The brief
The owner noticed the GLA200's temperature gauge running unusually low on motorway runs, the cabin heater taking far longer than normal to come on, and the coolant level had dropped a little. He brought it in for a look.
The thermostat is the valve that decides when coolant flows through the radiator. Cold, it stays shut so the engine warms quickly; up to temperature, it opens so the engine doesn't overheat. When it sticks open, coolant goes to the radiator too soon, so the engine never gets up to its proper running temperature, which is the low gauge and the slow-warming heater. On this engine the thermostat lives in a plastic housing module, and that housing can weep at its mating faces too, which would explain the slight coolant loss.
The diagnosis
A pressure test on the cooling system held clean, no obvious external leak. On the scanner, the live data showed the coolant temperature sitting below the thermostat's regulating point, the signature of a thermostat stuck open, dumping heat away before the engine could come up to temperature.
And a close look at the housing turned up a small weep at one of its mating faces, the source of the slight coolant loss. So it wasn't a simple seal job. The right fix is the complete thermostat housing module, with a fresh seal.
The work
Enough coolant was drained to drop the thermostat housing, the old module came off, and a new Mercedes-spec housing went on complete with a fresh seal.
The system was refilled with the correct coolant and bled the proper way so no air was trapped, then held under pressure to confirm the new housing and its connections were sealed.
A run afterwards confirmed the engine warmed up at the right rate, the gauge held in the middle, and the coolant level held.
The outcome
Warm-up time is back to normal, the gauge holds dead centre, the cabin heater comes on when it should, and there's no more coolant loss.
The GLA200 went home with the cooling system regulating the way it should. A thermostat stuck open is a small fault with a real cost, it pushes the engine to run cooler than it's designed for, which hurts efficiency, and doing it as the complete housing means the weep is sealed at the same time.

Data to examine →
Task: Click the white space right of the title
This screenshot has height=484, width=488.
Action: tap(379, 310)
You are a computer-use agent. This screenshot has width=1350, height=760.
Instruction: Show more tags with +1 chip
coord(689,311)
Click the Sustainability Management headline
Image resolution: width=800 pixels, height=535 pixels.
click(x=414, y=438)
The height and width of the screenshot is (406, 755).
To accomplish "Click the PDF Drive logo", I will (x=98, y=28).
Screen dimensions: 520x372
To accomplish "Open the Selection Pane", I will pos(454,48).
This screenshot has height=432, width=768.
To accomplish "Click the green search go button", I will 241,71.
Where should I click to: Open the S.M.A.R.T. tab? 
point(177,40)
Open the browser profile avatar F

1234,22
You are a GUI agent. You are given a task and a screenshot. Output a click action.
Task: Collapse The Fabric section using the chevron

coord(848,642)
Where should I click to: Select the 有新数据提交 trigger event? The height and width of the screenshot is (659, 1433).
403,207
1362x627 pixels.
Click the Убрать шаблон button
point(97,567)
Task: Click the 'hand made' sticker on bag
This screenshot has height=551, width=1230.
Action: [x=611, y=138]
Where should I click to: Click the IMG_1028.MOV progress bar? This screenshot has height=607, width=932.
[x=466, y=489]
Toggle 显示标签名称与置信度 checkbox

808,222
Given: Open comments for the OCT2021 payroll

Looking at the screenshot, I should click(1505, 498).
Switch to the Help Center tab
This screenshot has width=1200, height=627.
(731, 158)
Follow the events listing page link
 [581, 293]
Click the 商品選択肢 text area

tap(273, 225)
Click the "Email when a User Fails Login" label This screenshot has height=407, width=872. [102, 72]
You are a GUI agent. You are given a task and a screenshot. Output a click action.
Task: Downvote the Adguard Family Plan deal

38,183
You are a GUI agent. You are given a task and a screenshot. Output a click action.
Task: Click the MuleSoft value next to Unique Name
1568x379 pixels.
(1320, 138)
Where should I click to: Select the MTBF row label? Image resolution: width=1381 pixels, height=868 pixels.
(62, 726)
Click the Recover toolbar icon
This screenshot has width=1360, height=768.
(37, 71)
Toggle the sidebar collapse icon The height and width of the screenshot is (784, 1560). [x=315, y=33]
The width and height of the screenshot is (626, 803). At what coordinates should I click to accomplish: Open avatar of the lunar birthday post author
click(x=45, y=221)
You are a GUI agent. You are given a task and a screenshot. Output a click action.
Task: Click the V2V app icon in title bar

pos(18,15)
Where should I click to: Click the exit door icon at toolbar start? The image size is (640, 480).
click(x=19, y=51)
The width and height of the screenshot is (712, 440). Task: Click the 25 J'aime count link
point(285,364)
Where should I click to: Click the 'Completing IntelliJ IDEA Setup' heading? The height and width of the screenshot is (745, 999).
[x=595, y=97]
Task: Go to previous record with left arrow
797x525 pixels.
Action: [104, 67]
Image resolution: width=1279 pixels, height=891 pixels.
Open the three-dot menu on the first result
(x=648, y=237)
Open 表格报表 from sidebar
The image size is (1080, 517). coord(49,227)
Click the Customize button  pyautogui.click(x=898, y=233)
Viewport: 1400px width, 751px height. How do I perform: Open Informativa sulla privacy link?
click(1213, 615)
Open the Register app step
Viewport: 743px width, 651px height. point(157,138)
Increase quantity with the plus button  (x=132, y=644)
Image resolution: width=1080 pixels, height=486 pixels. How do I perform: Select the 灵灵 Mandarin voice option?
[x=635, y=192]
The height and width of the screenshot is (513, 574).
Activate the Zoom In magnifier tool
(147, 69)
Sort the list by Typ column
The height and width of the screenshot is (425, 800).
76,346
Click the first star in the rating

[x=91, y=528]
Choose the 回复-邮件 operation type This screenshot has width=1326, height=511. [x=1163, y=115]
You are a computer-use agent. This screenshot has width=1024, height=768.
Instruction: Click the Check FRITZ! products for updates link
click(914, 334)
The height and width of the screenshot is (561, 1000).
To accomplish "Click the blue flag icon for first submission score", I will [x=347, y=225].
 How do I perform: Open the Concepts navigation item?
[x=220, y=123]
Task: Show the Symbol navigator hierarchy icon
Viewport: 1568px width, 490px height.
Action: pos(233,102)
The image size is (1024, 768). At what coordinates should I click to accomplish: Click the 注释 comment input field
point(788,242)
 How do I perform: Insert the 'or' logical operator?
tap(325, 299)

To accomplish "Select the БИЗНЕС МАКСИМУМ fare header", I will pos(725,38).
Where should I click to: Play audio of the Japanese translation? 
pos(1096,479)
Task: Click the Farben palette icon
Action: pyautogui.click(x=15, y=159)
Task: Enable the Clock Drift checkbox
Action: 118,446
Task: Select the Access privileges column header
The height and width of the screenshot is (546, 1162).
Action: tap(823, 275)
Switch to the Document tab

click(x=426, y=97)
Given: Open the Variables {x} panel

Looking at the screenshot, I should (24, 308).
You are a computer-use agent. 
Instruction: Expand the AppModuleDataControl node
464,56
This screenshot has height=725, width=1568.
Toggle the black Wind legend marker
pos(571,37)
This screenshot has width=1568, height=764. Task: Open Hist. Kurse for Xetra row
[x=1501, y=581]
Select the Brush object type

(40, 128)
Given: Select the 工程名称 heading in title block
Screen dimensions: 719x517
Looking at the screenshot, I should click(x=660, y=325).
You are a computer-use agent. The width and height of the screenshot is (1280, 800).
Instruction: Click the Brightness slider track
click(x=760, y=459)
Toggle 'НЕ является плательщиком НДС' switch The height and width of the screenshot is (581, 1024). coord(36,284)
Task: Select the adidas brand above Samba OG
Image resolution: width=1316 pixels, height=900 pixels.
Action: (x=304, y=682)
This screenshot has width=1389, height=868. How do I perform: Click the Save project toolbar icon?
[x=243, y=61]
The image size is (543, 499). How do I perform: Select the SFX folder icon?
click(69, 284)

Apply what you read →
[1] In the GLA200 thermostat repair write-up, why was the complete thermostat housing module replaced instead of only a seal?
[2] From the GLA200 thermostat repair write-up, extract the passage starting with "And a close" and going on through "more coolant loss.".

Responses to the tasks →
[1] Inspection found a small weep at one of the housing's mating faces, which was the source of the slight coolant loss. Fitting the complete housing module with a fresh seal sealed that weep while also replacing the stuck-open thermostat.

[2]
And a close look at the housing turned up a small weep at one of its mating faces, the source of the slight coolant loss. So it wasn't a simple seal job. The right fix is the complete thermostat housing module, with a fresh seal.
The work
Enough coolant was drained to drop the thermostat housing, the old module came off, and a new Mercedes-spec housing went on complete with a fresh seal.
The system was refilled with the correct coolant and bled the proper way so no air was trapped, then held under pressure to confirm the new housing and its connections were sealed.
A run afterwards confirmed the engine warmed up at the right rate, the gauge held in the middle, and the coolant level held.
The outcome
Warm-up time is back to normal, the gauge holds dead centre, the cabin heater comes on when it should, and there's no more coolant loss.